KNF chce blokować strony nielicencjonowanych brokerów Forex i nie tylko
Jak bumerang powraca pomysł blokowania witryn internetowych nielicencjonowanych podmiotów Forex/CFD, opcji binarnych oraz związanych z handlem kryptowalutami. To nic nowego. Już w kwietniu 2017 roku, Komisja Nadzoru Finansowego (KNF) przedłożyła projekt nowelizacji ustawy, który zawierał właśnie nadanie regulatorowi stosownych uprawnień.
W ślady za Europą
Projekt ustawy cały czas jest ważny i jest szansa, że w końcu wejdzie w życie. Taki też jest trend na zachodzie Europy, gdzie chociażby we Francji włodarze mają możliwość blokowania podejrzanych witryn już od 2015 roku. Według rzecznika prasowego KNF-u, Jacka Barszczewskiego, takie rozwiązanie przyczyni się do podniesienia bezpieczeństwa inwestorów detalicznych zainteresowanych rynkiem Forex i pokrewnymi sektorami (kryptowaluty, opcje binarne). Ma ono w znaczącym stopniu zredukować oszustwa i jednocześnie przyspieszyć procedurę ich „ukrócania” przez regulatora.
Rejestr domen zakazanych miałby być obowiązkowym rozwiązaniem, do którego wszyscy musieliby się dostosować. Na witrynach podejrzanych brokerów pojawiałaby się informacja o ostrzeżeniu KNF, a na dalszej drodze KNF mógłby ubiegać się o całkowite wyłączenie strony.
Spóźniony pomysł?
Na proponowane rozwiązanie można spojrzeć dwojako.

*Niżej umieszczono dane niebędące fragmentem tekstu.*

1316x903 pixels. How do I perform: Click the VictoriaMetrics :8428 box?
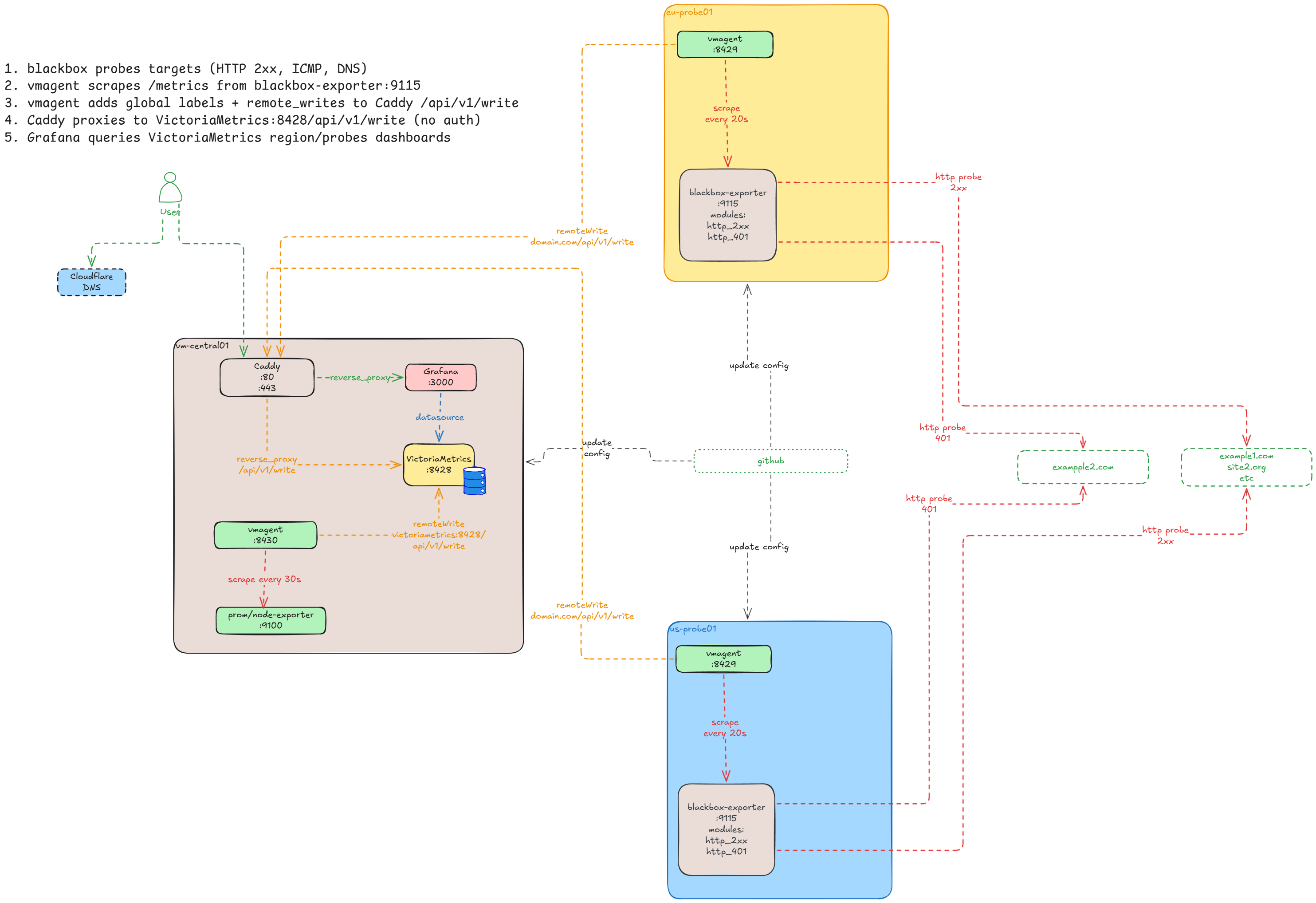439,465
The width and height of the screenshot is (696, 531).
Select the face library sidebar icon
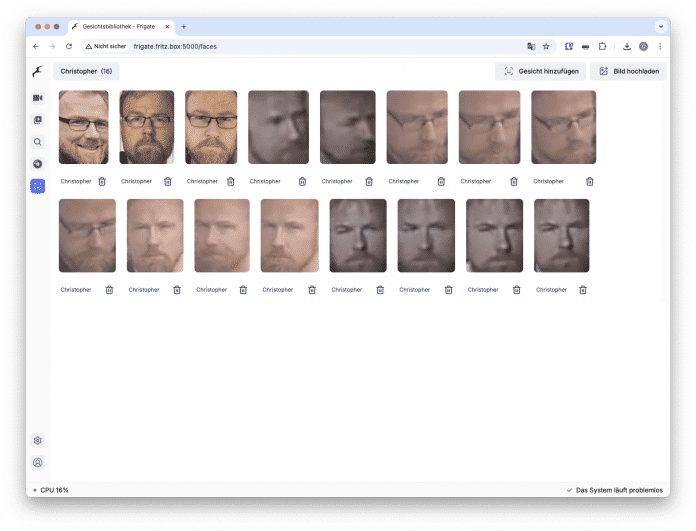tap(38, 186)
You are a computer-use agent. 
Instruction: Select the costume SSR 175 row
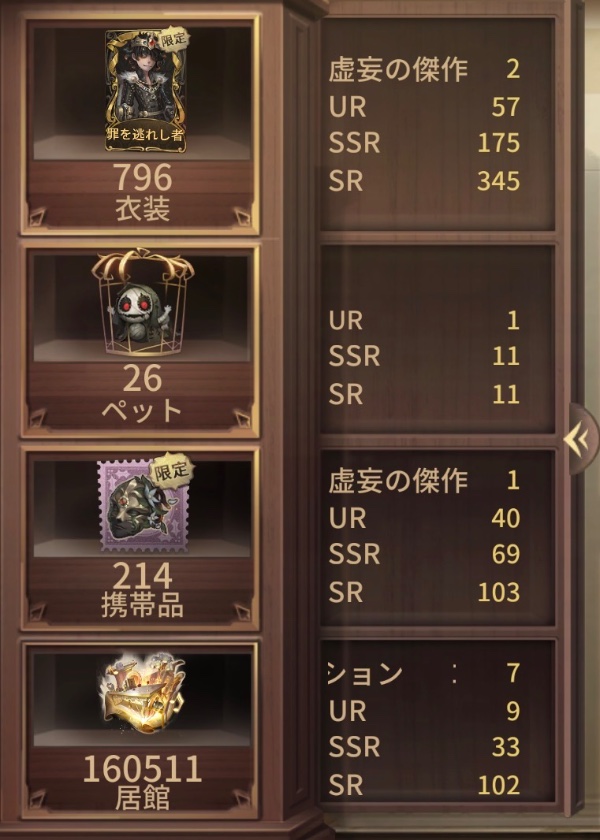[x=424, y=143]
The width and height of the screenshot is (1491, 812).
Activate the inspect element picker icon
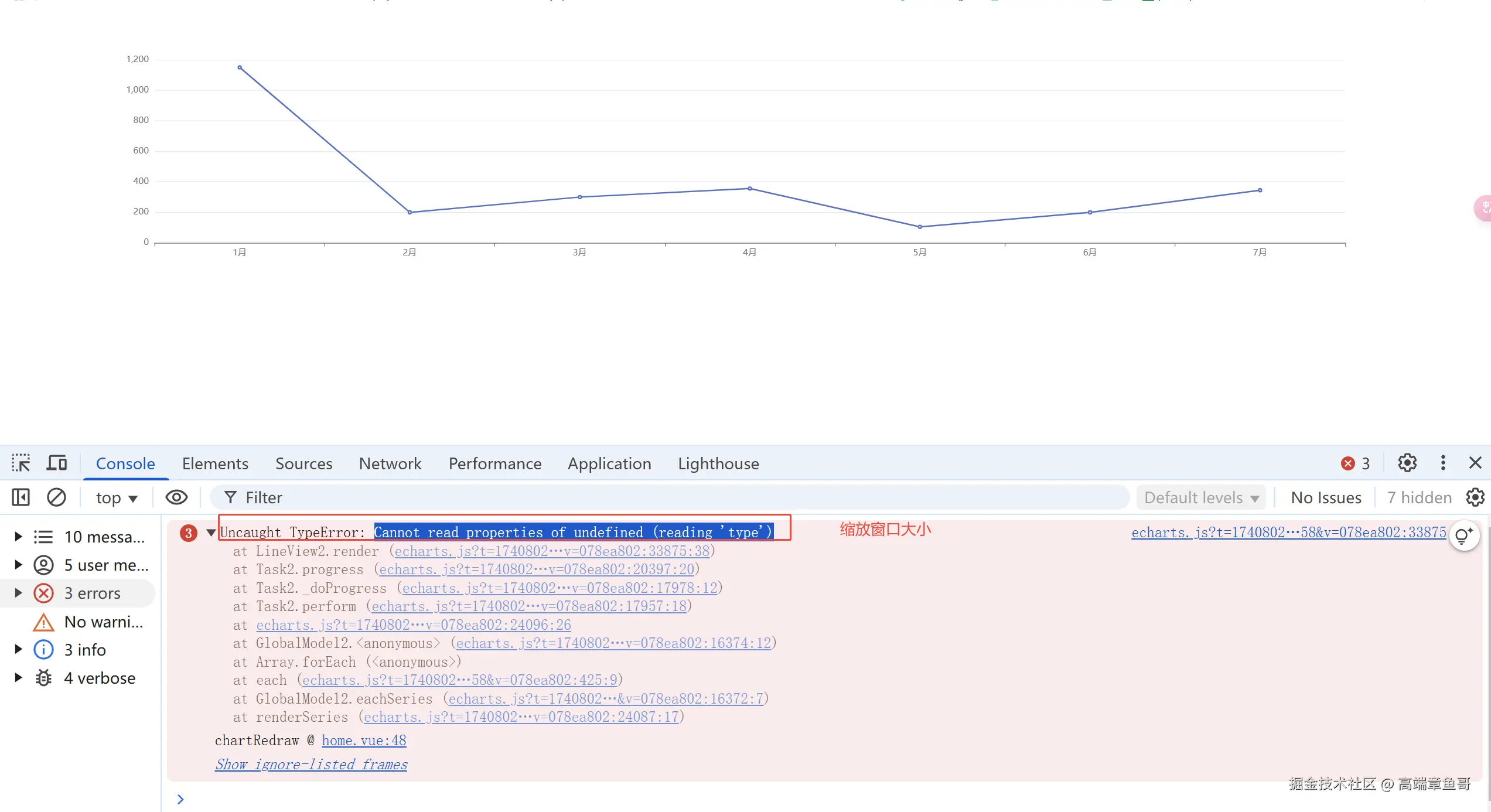pos(21,463)
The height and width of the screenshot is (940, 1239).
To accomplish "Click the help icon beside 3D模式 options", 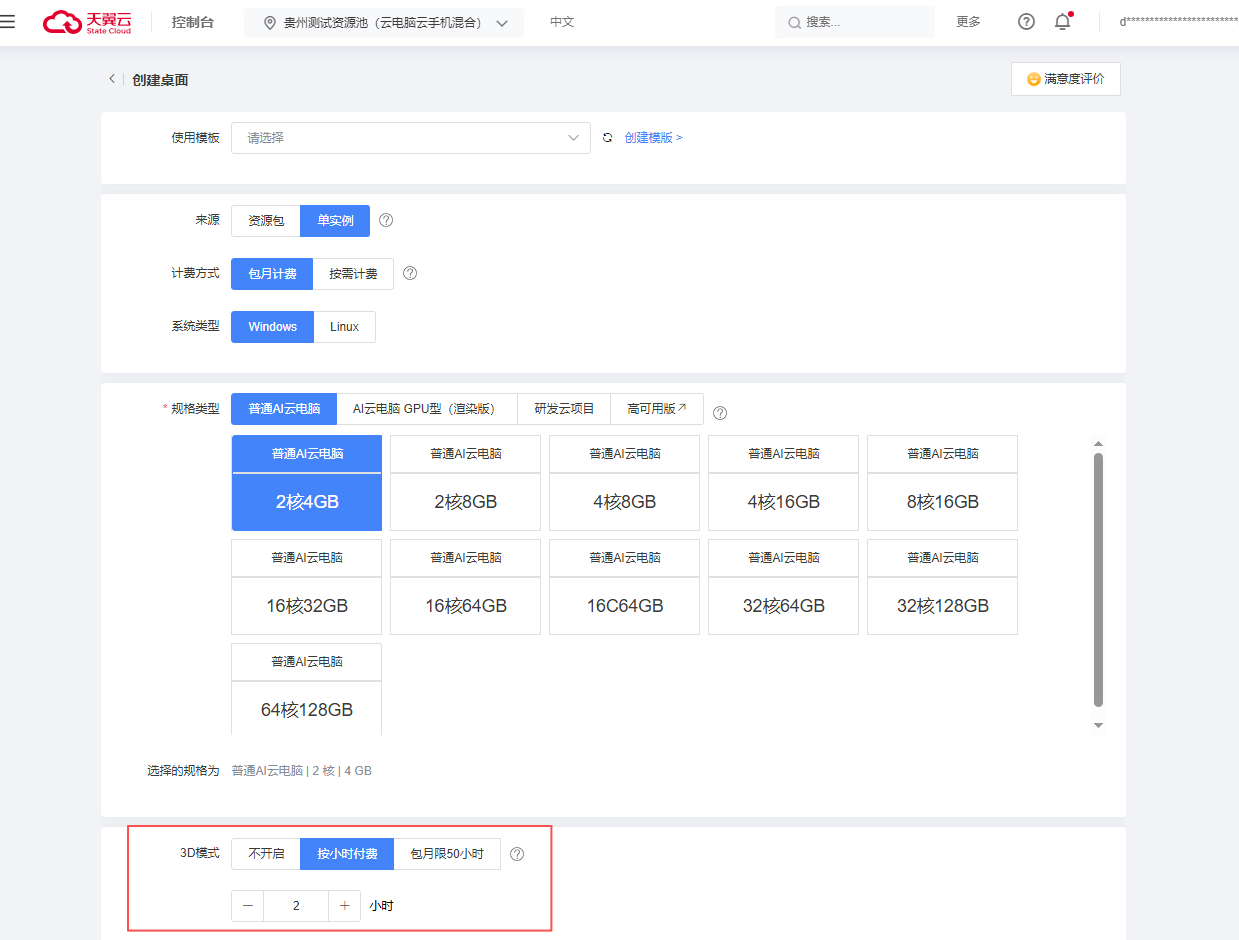I will 517,854.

Z jednej strony mamy do czynienia z cenzurą internetu, która niekoniecznie wszystkim może się podobać. Budzi to też wątpliwości w kwestii sposobu doboru kryteriów, które będą decydowały o tym jakie witryny mają zostać zablokowane. W końcu nielicencjonowany w Polsce podmiot to niekoniecznie oszust. Korzystając z usług indyjskiego brokera możemy zostać np. z dnia na dzień odcięci od naszych pieniędzy (dostępu do panelu klienta i platformy, kontaktu z brokerem).
Z drugiej strony, skala oszustw w ostatnich kilku latach pod przykrywką „inwestycji na rynku Forex” przybrała niewyobrażalnej skali. Od momentu spływania pierwszych zgłoszeń do chociażby umieszczenia podmiotu na publicznej liście ostrzeżeń mijało conajmniej kilka miesięcy. W tym czasie firmy działały bez większego problemu.
Jednak proceder w znaczącym stopniu został już ograniczony. Częste komunikaty ostrzegające ze strony KNF, ala głośnych zatrzymań policji i prokuratury skutecznie odstraszyły napływ nowych oszustów.
Według wstępnych szacunków możliwe jest, że zmiany wejdą w życie już na przełomie 2018-2019 roku. Pojawia się zatem pytanie czy pomysł nie jest spóźniony o przynajmniej 2-3 lata?